Prompt: Look below for the line with "Open avatar of the first tweet". Retype it and every line after it to the end, exactly, but leave out the pictures.

Task material:

*** Begin section ***

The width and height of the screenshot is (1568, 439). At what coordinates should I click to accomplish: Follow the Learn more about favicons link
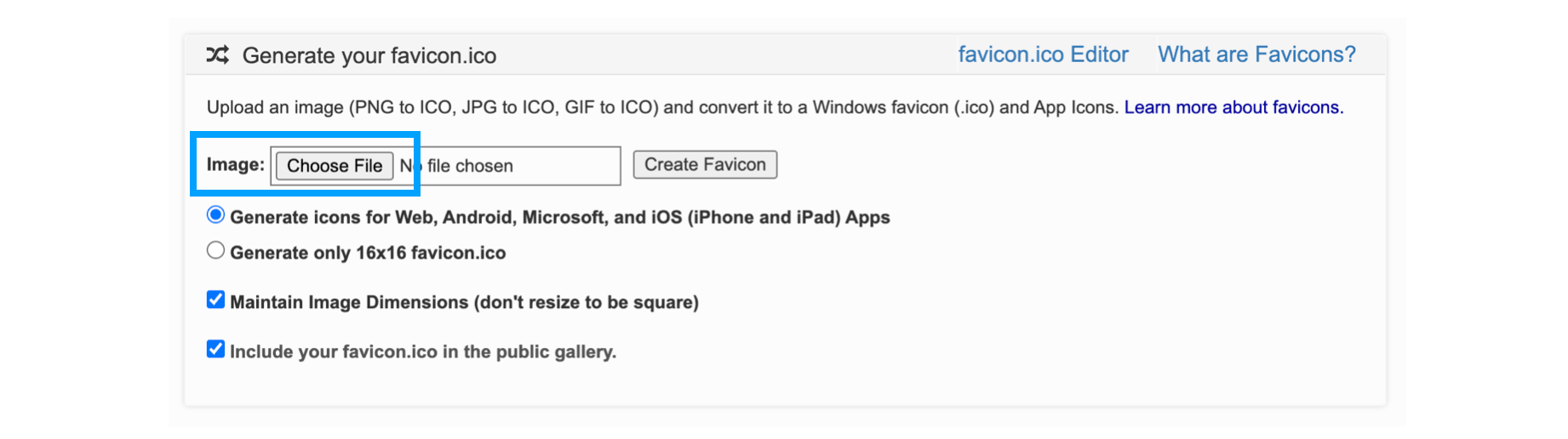point(1233,107)
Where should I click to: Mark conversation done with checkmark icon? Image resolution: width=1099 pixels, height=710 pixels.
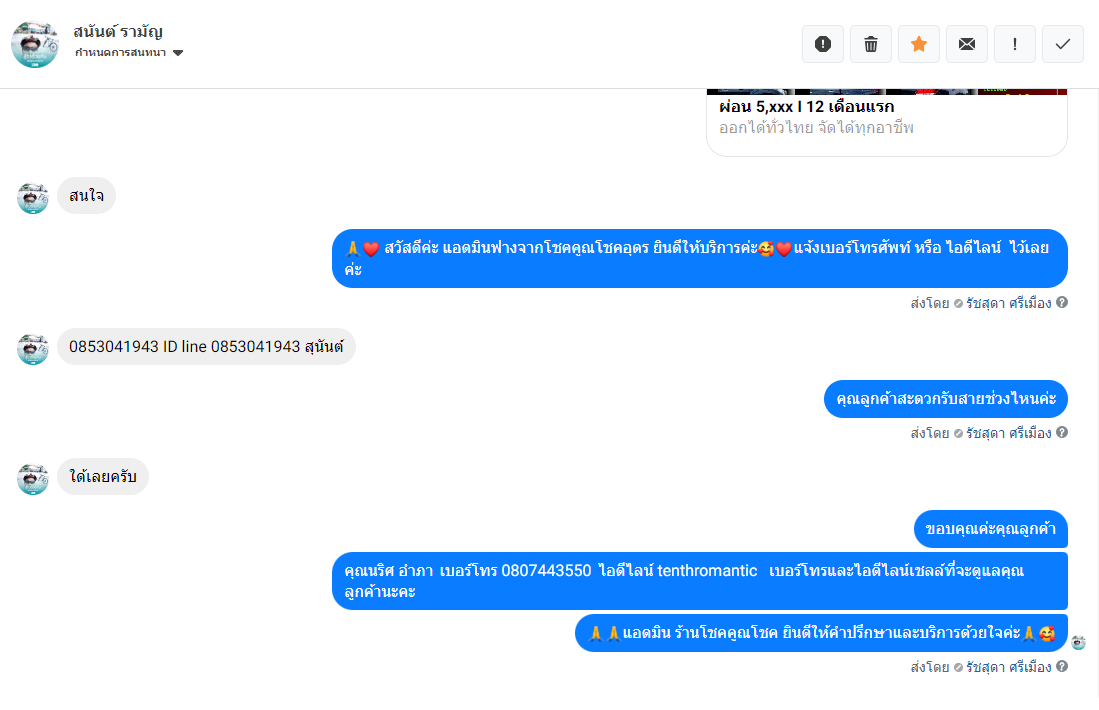pyautogui.click(x=1063, y=44)
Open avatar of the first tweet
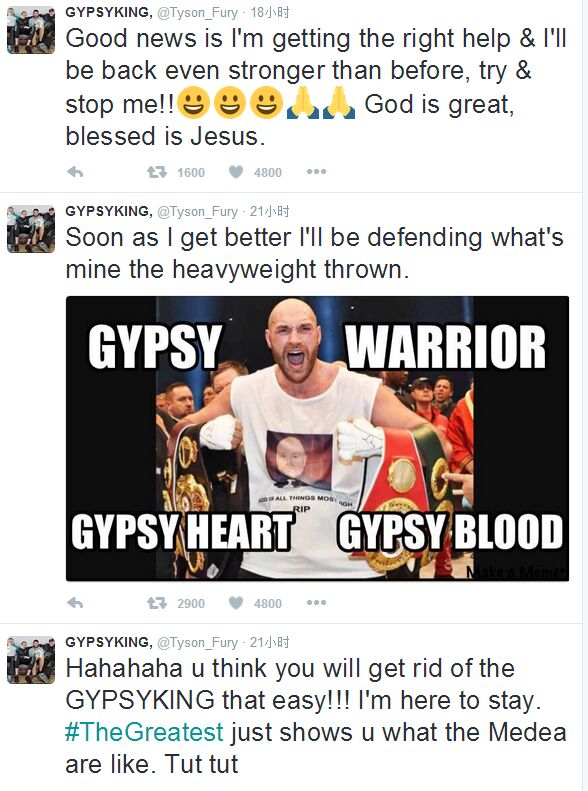Screen dimensions: 588x791 tap(31, 30)
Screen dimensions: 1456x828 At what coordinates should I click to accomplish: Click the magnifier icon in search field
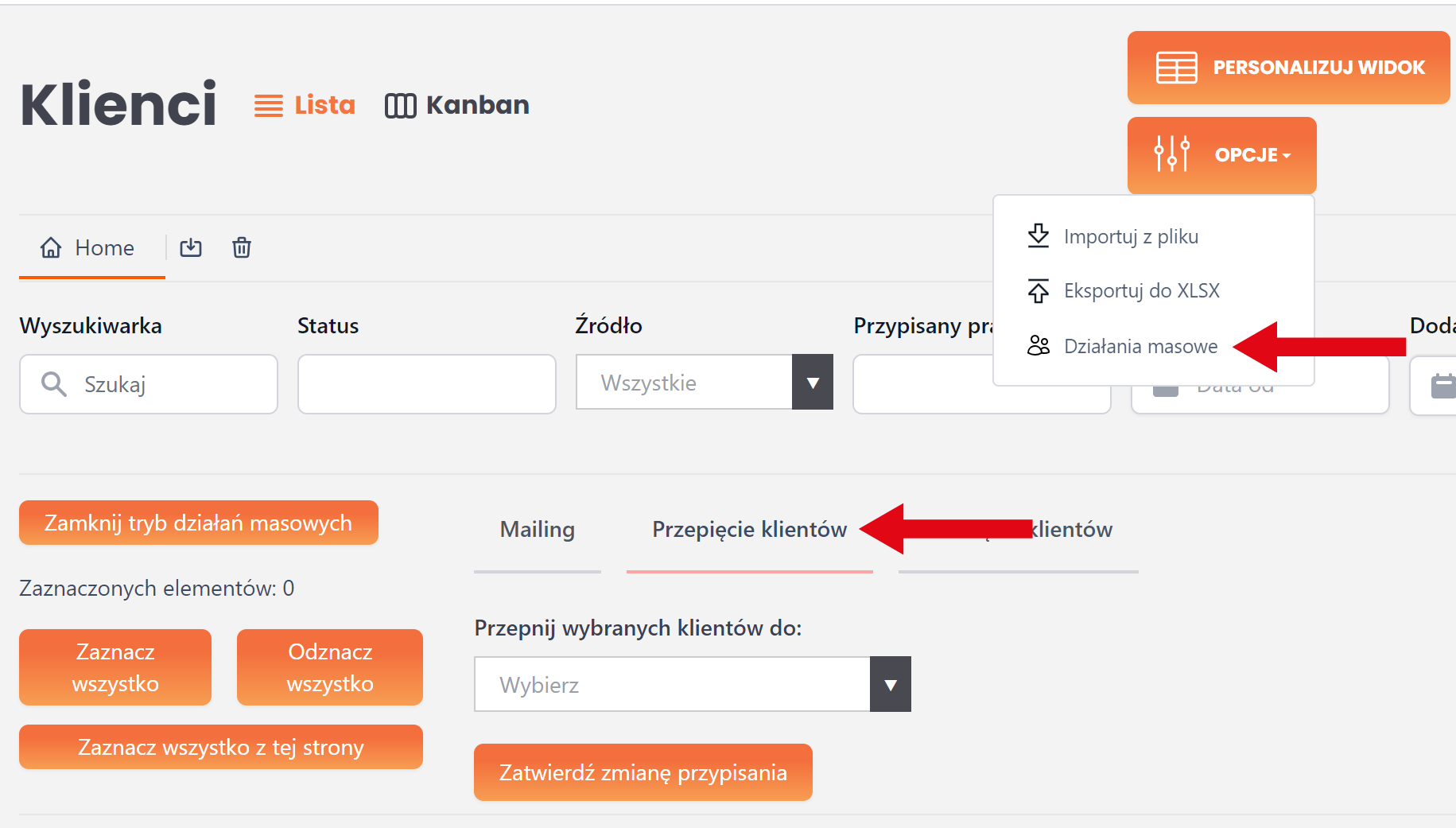click(54, 384)
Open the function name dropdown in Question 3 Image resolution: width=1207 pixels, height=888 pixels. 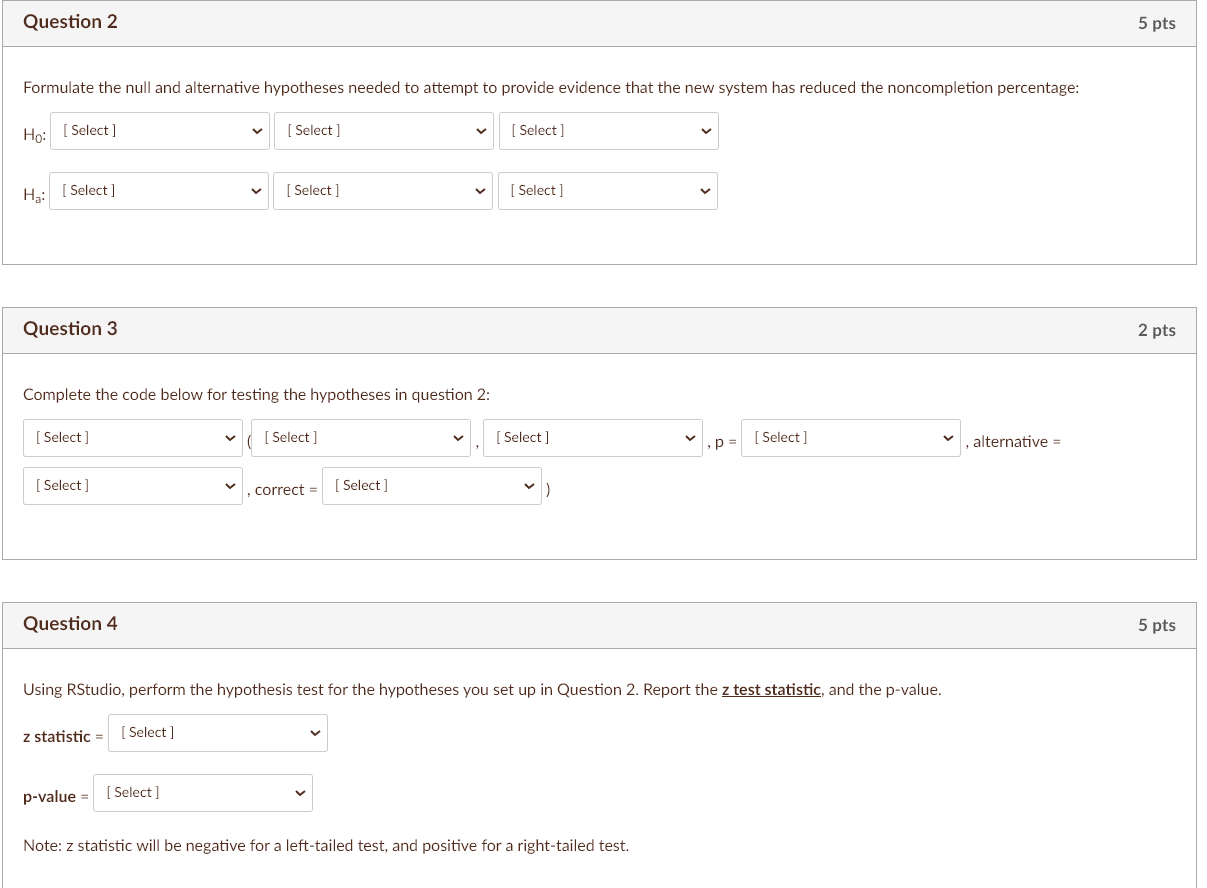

*** End section ***

Solution for this problem:
Open avatar of the first tweet
Screen dimensions: 588x791 tap(31, 30)
Screen dimensions: 1456x828 At what coordinates should I click to accomplish: Click the magnifier icon in search field
click(54, 384)
Open the function name dropdown in Question 3 Image resolution: width=1207 pixels, height=888 pixels. 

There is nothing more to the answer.